End of the hiatus, and afterwardEdit
A string of world events had come and gone as the new millennium started to progress: the Sydney Olympics were a joyful celebration of global sporting endeavour; there was a second successive Labour landslide election victory for Tony Blair in the UK; the September 11th attacks on New York and beyond changed everything; new wars began in Iraq and Afghanistan; a football World Cup was held in the Far East courtesy of Japan and Korea; two out of three Lord of the Rings films were released to huge worldwide success and acclaim, as were the first two globe-trampling Harry Potter movies, and fantasy fiction as a genre – something Atlantean had dealt in frequently from the beginning – was suddenly all the rage. As it turned out, though, a full two-and-a-half years would elapse without any sight of Monomyth. Yet with the backlog of submissions under control, and a more manageable schedule implemented, the great Hiatus did finally, after some 30 months, come to an end. A greatly slimmed-down new Monomyth eventually entered circulation in January 2003, almost 4 years on from when the original number 22 was first planned to arrive. It appeared with a new 'absolute' numbering scheme (taking into account the two prior Yearbooks) that made it "Issue 24", otherwise known as "Volume 3.1" – see the Monomyth page for a guide to the numeration.
This marked the beginning of an unbroken period of further output that continues to the present day, which has seen more issues produced since the hiatus than were before it, albeit at a much-reduced rate. The offspring publications continue to thrive alongside the magazine that spawned them, and the milestone of Monomyth Issue 50 was reached, with attendant celebration, in late 2011.
Many of the distinguishing features of Monomyth since its return (slimmer issues, a slower release schedule, the changed numbering system, a greater variety of cover artists, new logotypes, no Yearbooks, no themed section and no reviews), and of the press as a whole (a multiplicity of magazines and other titles, despite the demise of various projects previously in planning; a much greater emphasis on poetry), divide the histories of both the magazine and Atlantean Publishing quite neatly into Before-Hiatus and After-Hiatus eras, with distinctly different styles and outputs. Some features, on the other hand – the likes of Monomyth's very existence, in itself, and the distinctive 'no-frills' look common to Atlantean products – provide notable continuity across the full seventeen years that the press has been going.
Other uses of the termEdit
When used without other context, Hiatus always refers to what is otherwise known as the Great Monomyth Hiatus, as above.
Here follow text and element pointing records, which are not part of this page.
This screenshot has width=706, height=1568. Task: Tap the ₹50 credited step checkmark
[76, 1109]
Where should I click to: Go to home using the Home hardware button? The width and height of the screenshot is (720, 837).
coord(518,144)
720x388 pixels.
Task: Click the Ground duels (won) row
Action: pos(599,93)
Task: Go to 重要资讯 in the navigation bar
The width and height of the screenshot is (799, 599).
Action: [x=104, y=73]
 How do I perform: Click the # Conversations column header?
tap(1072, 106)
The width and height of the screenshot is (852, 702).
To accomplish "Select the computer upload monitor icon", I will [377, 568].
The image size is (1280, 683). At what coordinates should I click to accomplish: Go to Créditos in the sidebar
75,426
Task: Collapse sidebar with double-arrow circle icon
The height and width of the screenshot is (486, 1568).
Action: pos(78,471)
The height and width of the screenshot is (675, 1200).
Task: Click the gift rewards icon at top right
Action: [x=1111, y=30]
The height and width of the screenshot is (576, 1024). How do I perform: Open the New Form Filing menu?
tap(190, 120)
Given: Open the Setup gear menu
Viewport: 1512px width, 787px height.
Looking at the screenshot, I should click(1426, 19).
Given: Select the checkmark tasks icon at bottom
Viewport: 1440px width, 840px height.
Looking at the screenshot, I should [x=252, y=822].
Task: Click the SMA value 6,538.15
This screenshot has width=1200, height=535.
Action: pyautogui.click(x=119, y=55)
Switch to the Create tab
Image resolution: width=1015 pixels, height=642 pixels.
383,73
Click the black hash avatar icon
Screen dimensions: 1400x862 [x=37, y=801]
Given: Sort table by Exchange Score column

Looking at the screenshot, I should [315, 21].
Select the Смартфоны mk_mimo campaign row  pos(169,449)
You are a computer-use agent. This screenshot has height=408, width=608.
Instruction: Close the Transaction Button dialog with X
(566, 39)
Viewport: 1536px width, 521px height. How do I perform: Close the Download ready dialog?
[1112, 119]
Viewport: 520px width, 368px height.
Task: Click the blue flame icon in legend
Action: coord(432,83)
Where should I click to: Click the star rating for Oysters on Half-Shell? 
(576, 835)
However, the term has also been applied to the three-year gap (September 2005 to September 2008) between the fifth and sixth issues of Awen Online, the further year-and-a-half gap between the move of Awen Online to its then-new home in 2009 and the first post-move issue in 2010, and again to the two-year gap following its next transfer to the present Atlantean website in 2012. The term has likewise been applied to similar gaps in the publication history of Review Supplemental.